─── Fragmento seleccionado ───
Con gran sutilidad se dibuja un pequeño mundo en el que finalmente Moretti actúa como centro de gravedad permanente. Su atribulada cuñada (Valeria Golino), su primo y sus compañeros de trabajo, terminarán acercándose a quien supuestamente está en plena crisis vital como balsa a la que agarrarse. En el naufragio masivo, en el marco del actual desahucio anímico y moral, en ese particular banco también se conceden préstamos, pero de otro tipo y sin interés, en forma de cálida conversación y abrazos sinceros. No es el sacerdote ni el psicólogo, ni imparte lecciones. Pero su presencia , su palabra y su facilidad para escuchar ayudan en un entramado de conexiones invisibles dentro del nuevo habitat. Y como no,  Moretti aprovecha para introducir su fina ironía. Por ejemplo, preguntándose qué es mejor, una fusión empresarial al estilo judío o al cristiano, teniendo muy en cuenta que las escrituras ya nos dicen como acaba por estos lares el hijo del creador de la gran empresa que es el mundo.



La segunda cuestión que se aborda en esta cinta supone un estudio sobre la figura de los límites del personaje de ficción. En este caso, del propio Moretti como arquetipo fílmico. Podemos preguntarnos hasta donde puede llegar Batman o Indiana Jones, que poderes les confiere la gran pantalla. James Bond es un caso claro. Cualquiera sabe que saldrá bien de cualquier apuro, se conoce su destreza en el combate, su agudeza y perspicacia e incluso su innata faceta de seductor. No sorprende cualquier hazaña suya ya que a lo largo de los años se ha construido una tipología que lo permite sin fisuras. Incluso ciertos héroes clásicos como Bogart, Brando o Marilyn poseen sus propios códigos muy pegados a su imgen. Lo que plantea aquí Moretti es muy interesante por cuanto somete al espectador a la visión del cuestionamiento de su propio arquetipo como figura de ficción. Y lo hace en dos sentidos inesperados. En la segunda escena de “Caos Calmo” Moretti ha de actuar casi como héroe de acción salvando a una bañista en una playa. Y más adelante, curiosamente con ese mismo personaje le somete a una escena erótica de alto voltaje.
─── Extracto de datos ───
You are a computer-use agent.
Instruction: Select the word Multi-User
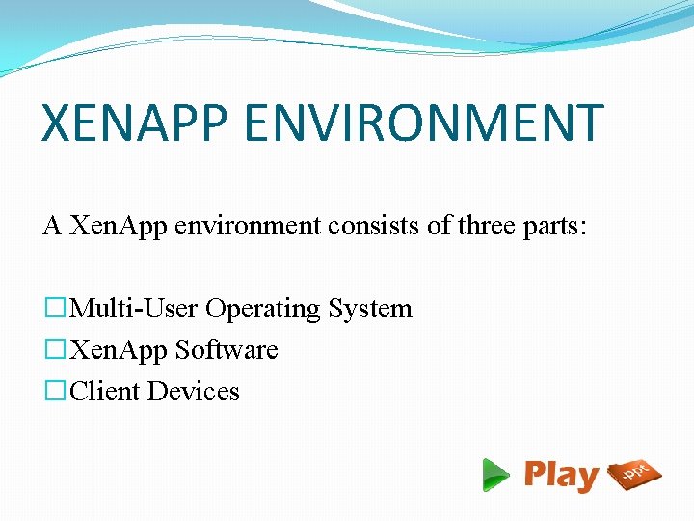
───
Según el fragmento seleccionado, ¿qué hace Moretti en la segunda escena de “Caos Calmo”?

Actúa casi como héroe de acción y salva a una bañista en una playa.